→ **RECORDS FOR THIS EXERCISE**:
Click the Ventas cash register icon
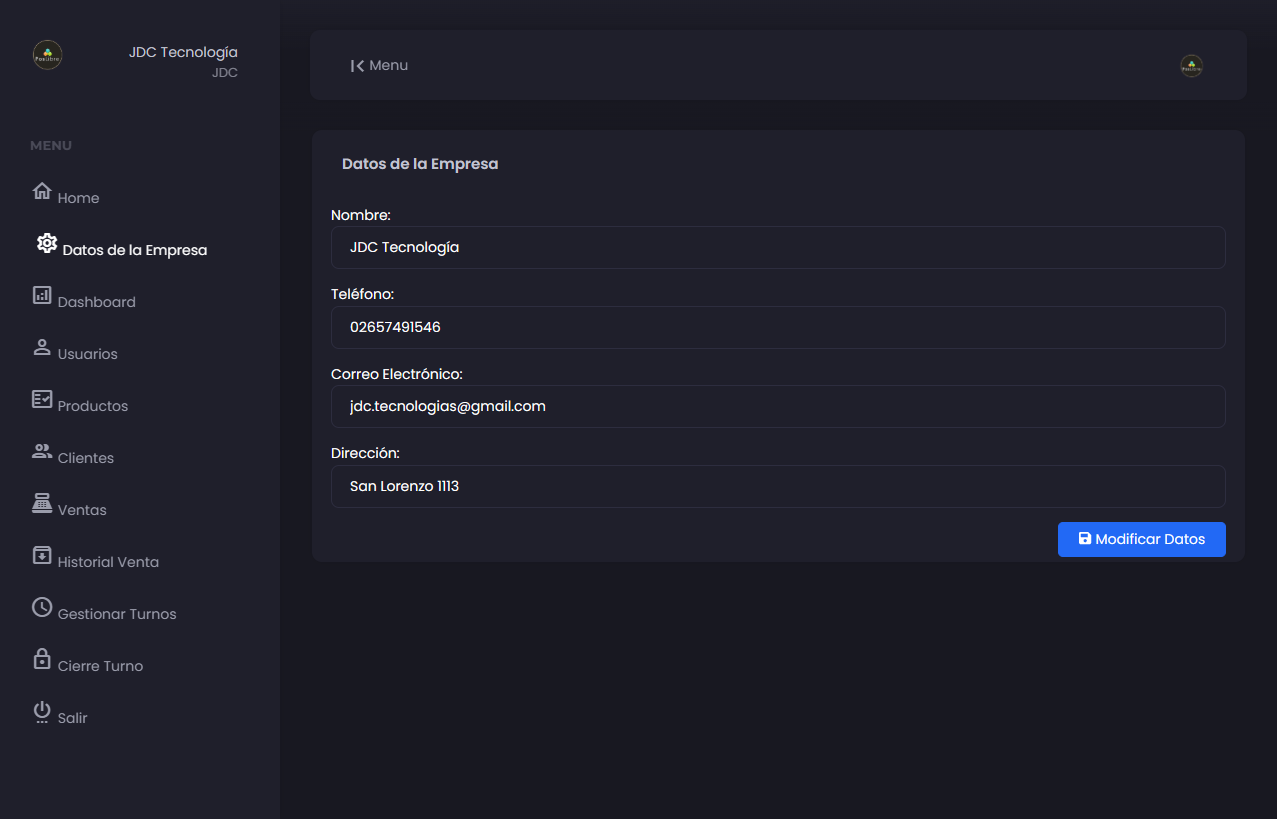1277x819 pixels. (x=42, y=503)
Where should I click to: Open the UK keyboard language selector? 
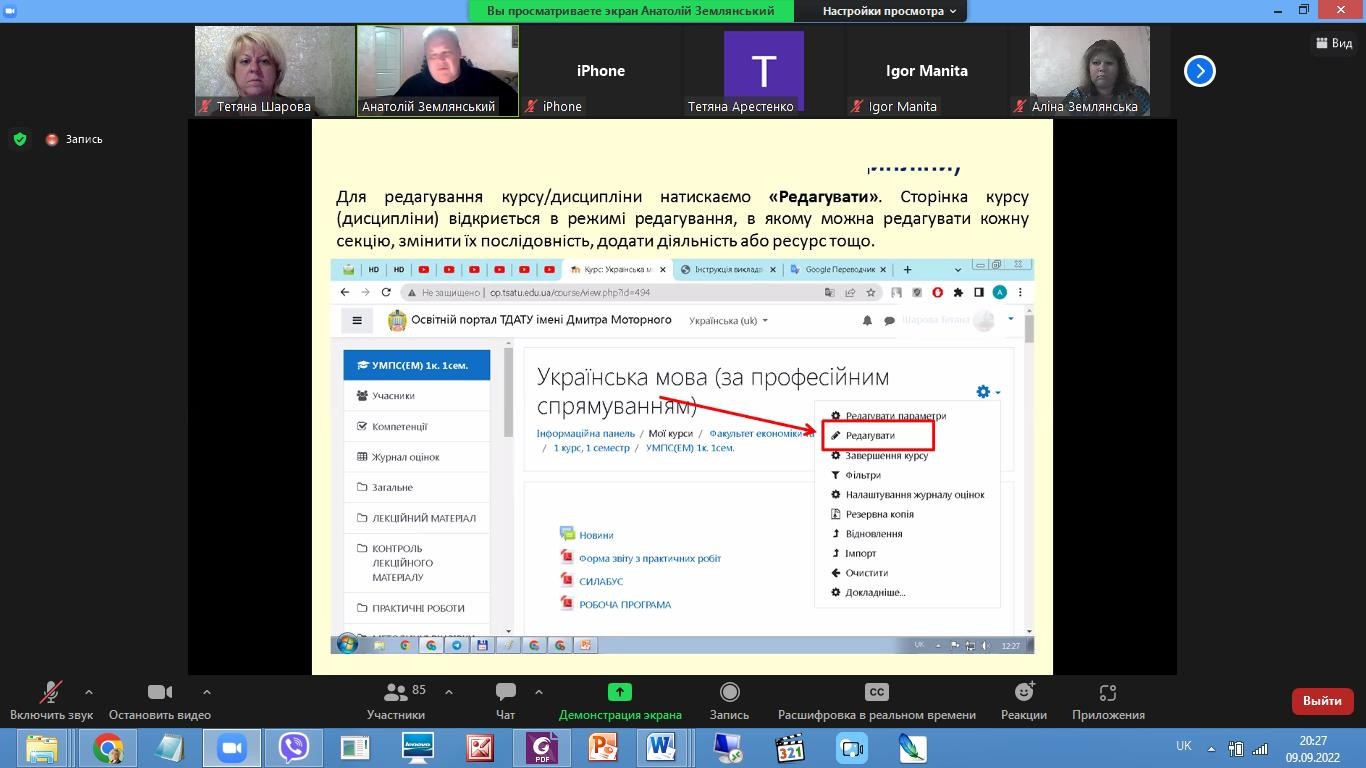pyautogui.click(x=1183, y=746)
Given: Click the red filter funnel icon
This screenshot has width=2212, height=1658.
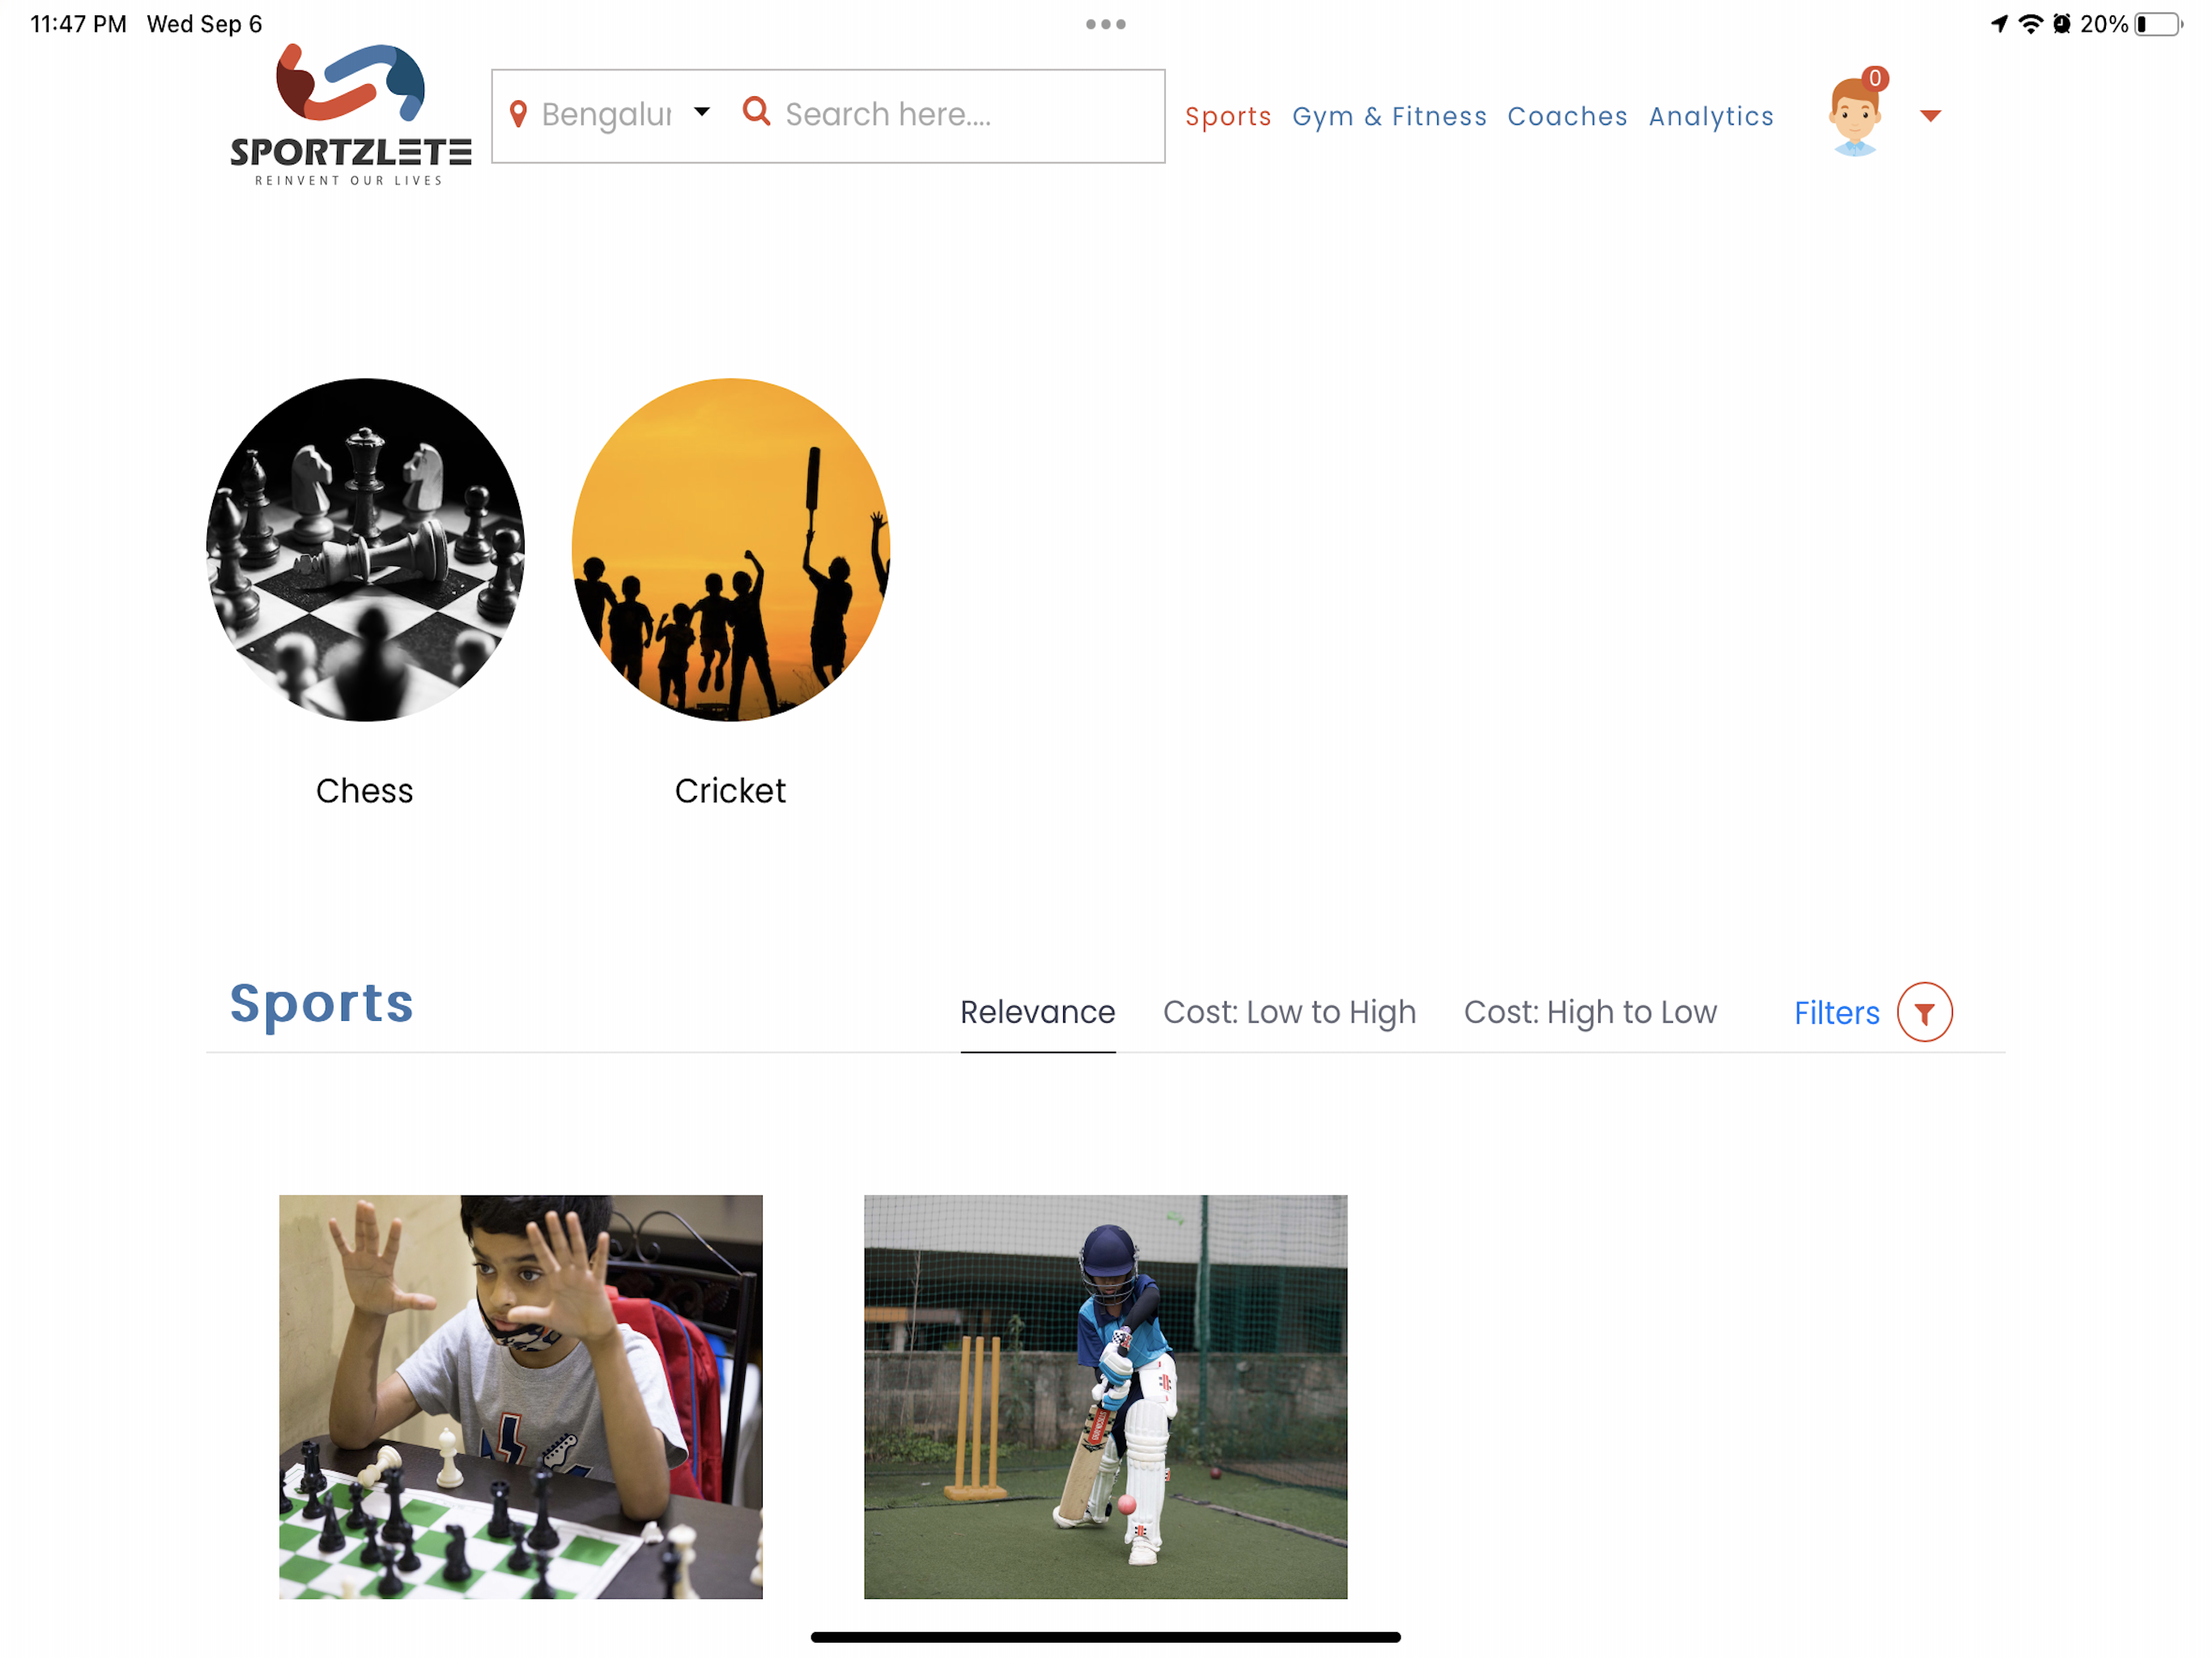Looking at the screenshot, I should point(1924,1012).
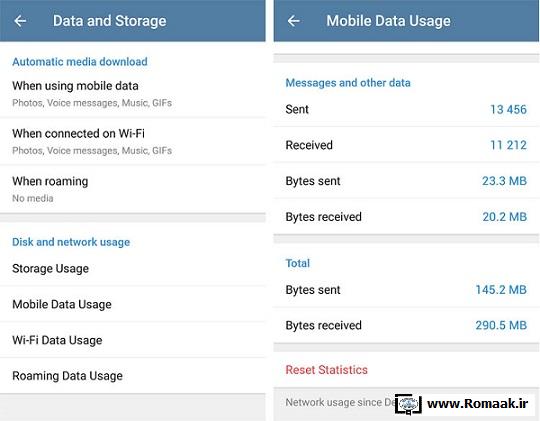
Task: Open When connected on Wi-Fi settings
Action: 133,142
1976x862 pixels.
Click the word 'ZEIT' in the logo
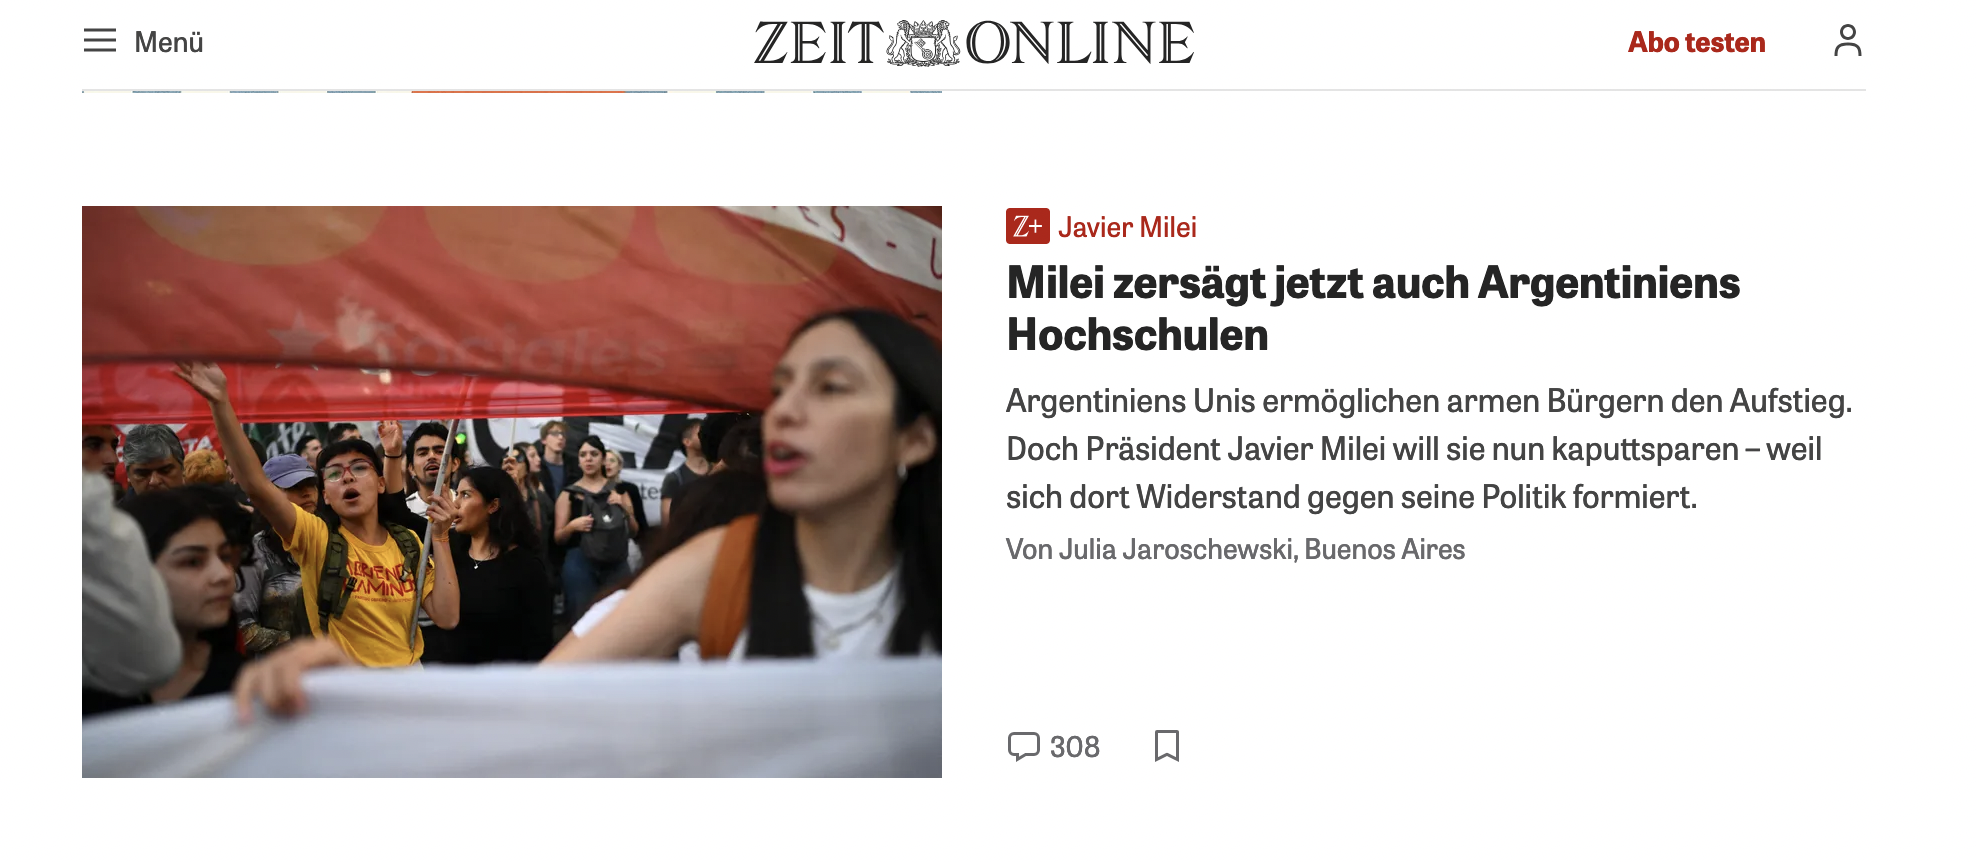(819, 43)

→ **THE PROBLEM**:
Where a line contains "Given: Click the red filter funnel icon", begin there and transcribe every line through the last one of the records above, exactly and with no pictures.

→ **RESPONSE AREA**:
Given: Click the red filter funnel icon
This screenshot has width=2212, height=1658.
Looking at the screenshot, I should point(1924,1012).
Task: Open When connected on Wi-Fi settings
Action: 133,142
1976x862 pixels.
Click the word 'ZEIT' in the logo
(819, 43)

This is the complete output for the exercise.